[Dataset entries]

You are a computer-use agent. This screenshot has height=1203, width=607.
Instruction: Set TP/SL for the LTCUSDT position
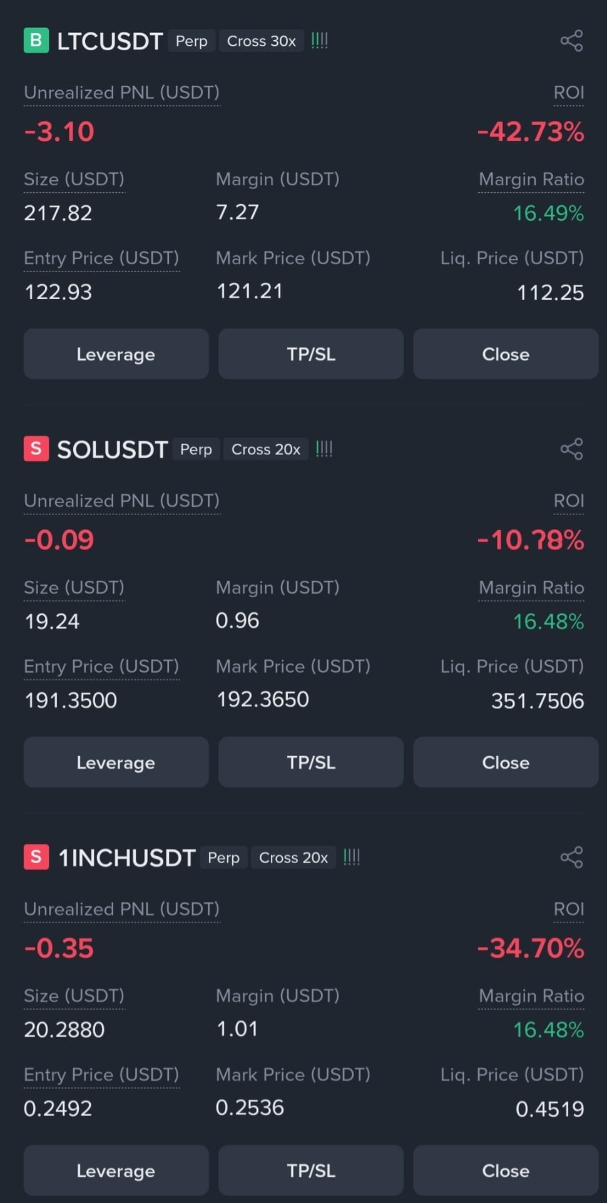coord(311,354)
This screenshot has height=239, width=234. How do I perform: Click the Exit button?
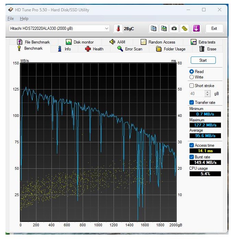pyautogui.click(x=214, y=28)
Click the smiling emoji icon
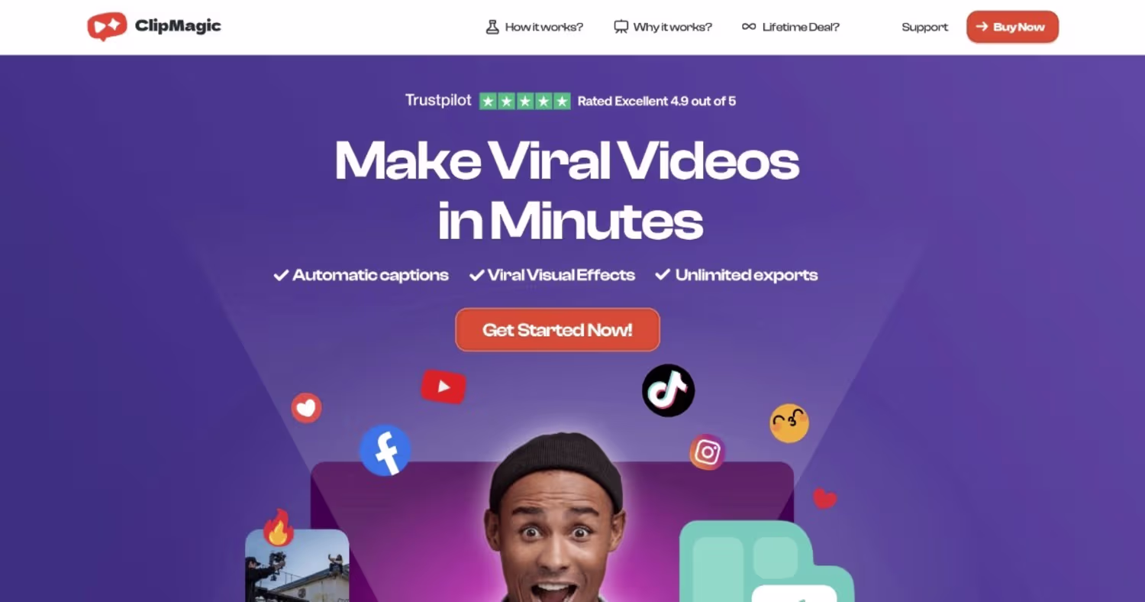Screen dimensions: 1145x602 (789, 423)
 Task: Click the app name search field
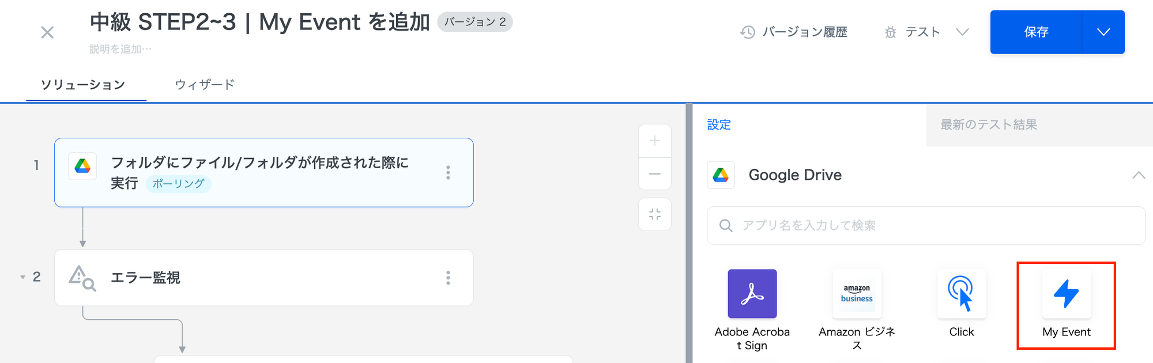[925, 225]
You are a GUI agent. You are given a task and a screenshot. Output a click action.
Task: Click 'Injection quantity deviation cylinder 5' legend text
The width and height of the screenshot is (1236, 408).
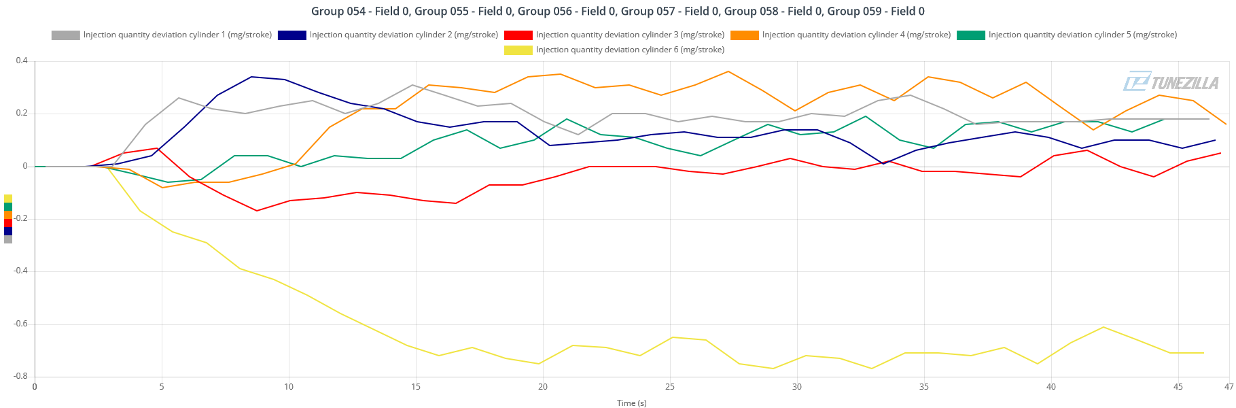click(x=1082, y=35)
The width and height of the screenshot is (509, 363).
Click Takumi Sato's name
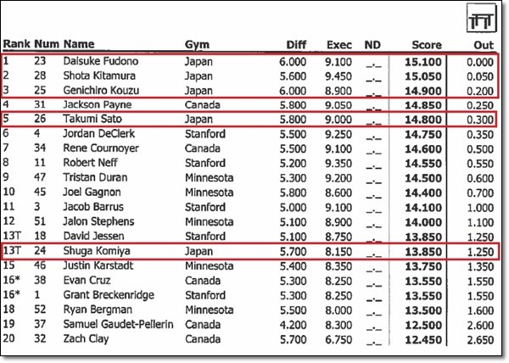pos(92,119)
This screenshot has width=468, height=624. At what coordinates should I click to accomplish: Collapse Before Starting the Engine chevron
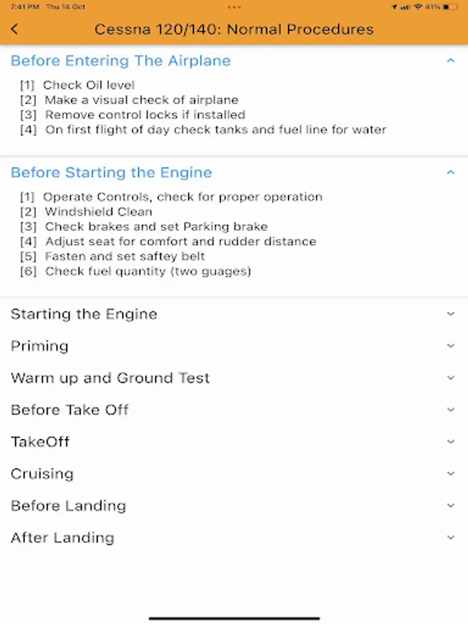pyautogui.click(x=451, y=173)
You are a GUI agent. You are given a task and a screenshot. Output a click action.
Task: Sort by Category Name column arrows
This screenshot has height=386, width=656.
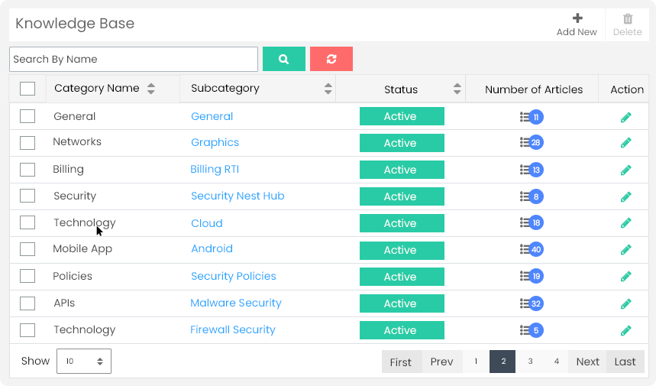tap(151, 89)
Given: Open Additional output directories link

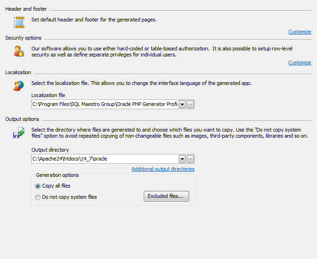Looking at the screenshot, I should [x=163, y=169].
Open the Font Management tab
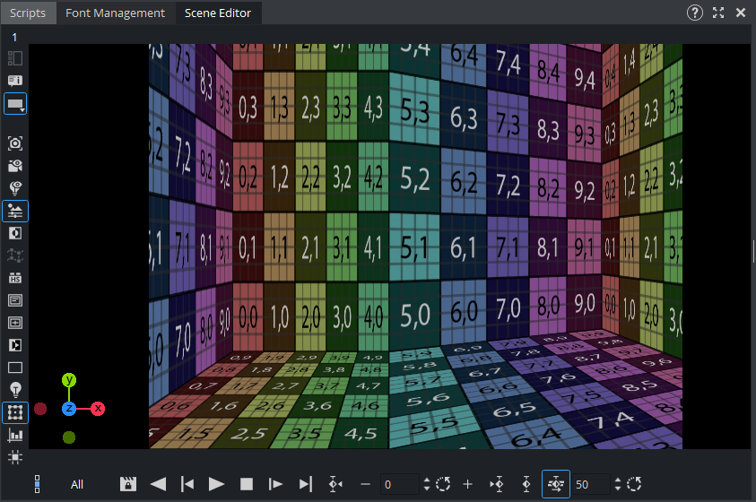Image resolution: width=756 pixels, height=502 pixels. click(115, 13)
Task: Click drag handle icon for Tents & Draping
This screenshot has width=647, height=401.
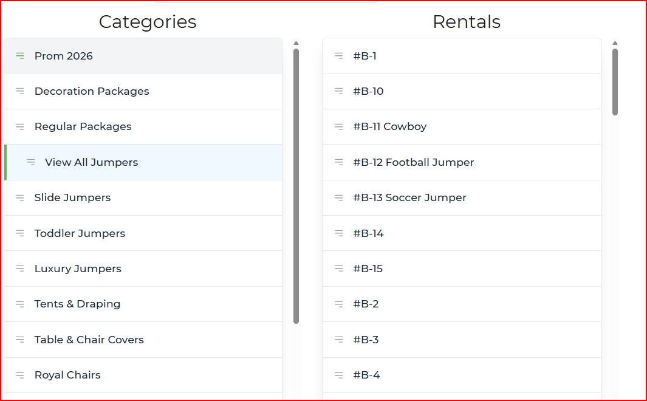Action: point(20,304)
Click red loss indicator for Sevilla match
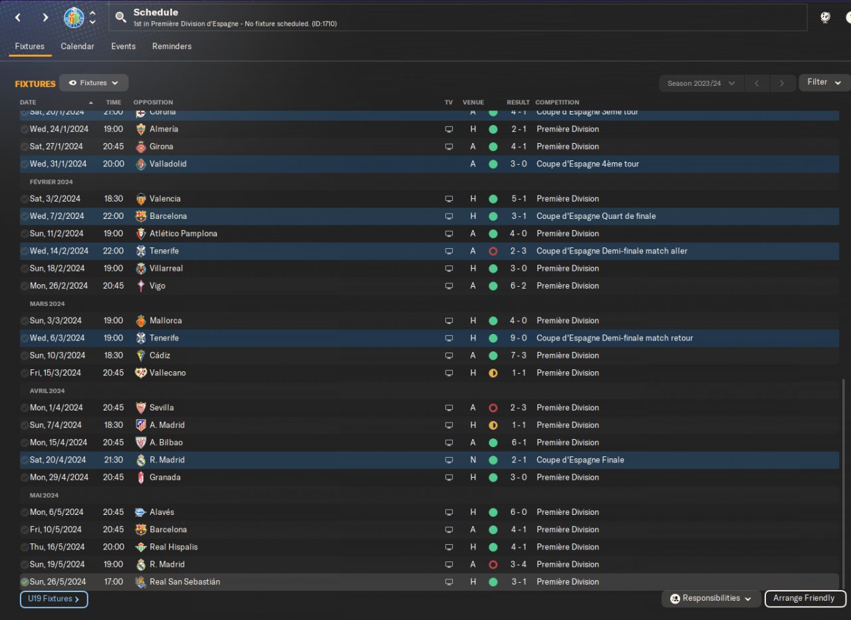Screen dimensions: 851x620 point(493,408)
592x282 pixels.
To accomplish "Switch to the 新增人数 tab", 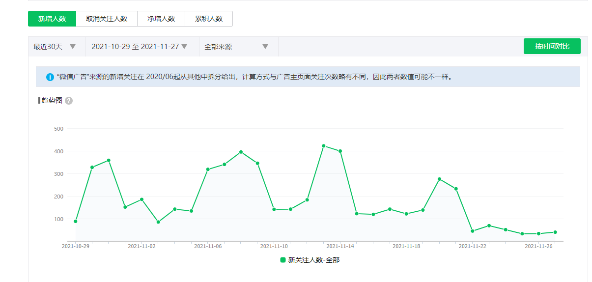I will [52, 19].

About this task: Please give back an exact copy of the entries above from their first line through the line containing "The width and height of the screenshot is (509, 363).", leaving the pictures aside.

Result for this task:
You are a computer-use agent. This screenshot has height=1203, width=607.
Instruction: Set TP/SL for the LTCUSDT position
coord(311,354)
This screenshot has height=239, width=234. How do I perform: Click the Exit button?
pyautogui.click(x=214, y=28)
Click the smiling emoji icon
Screen dimensions: 1145x602 (789, 423)
 Task: Click the app name search field
[925, 225]
You are a GUI agent. You are given a task and a screenshot. Output a click action.
Task: Click 'Injection quantity deviation cylinder 5' legend text
The width and height of the screenshot is (1236, 408).
click(x=1082, y=35)
The width and height of the screenshot is (509, 363).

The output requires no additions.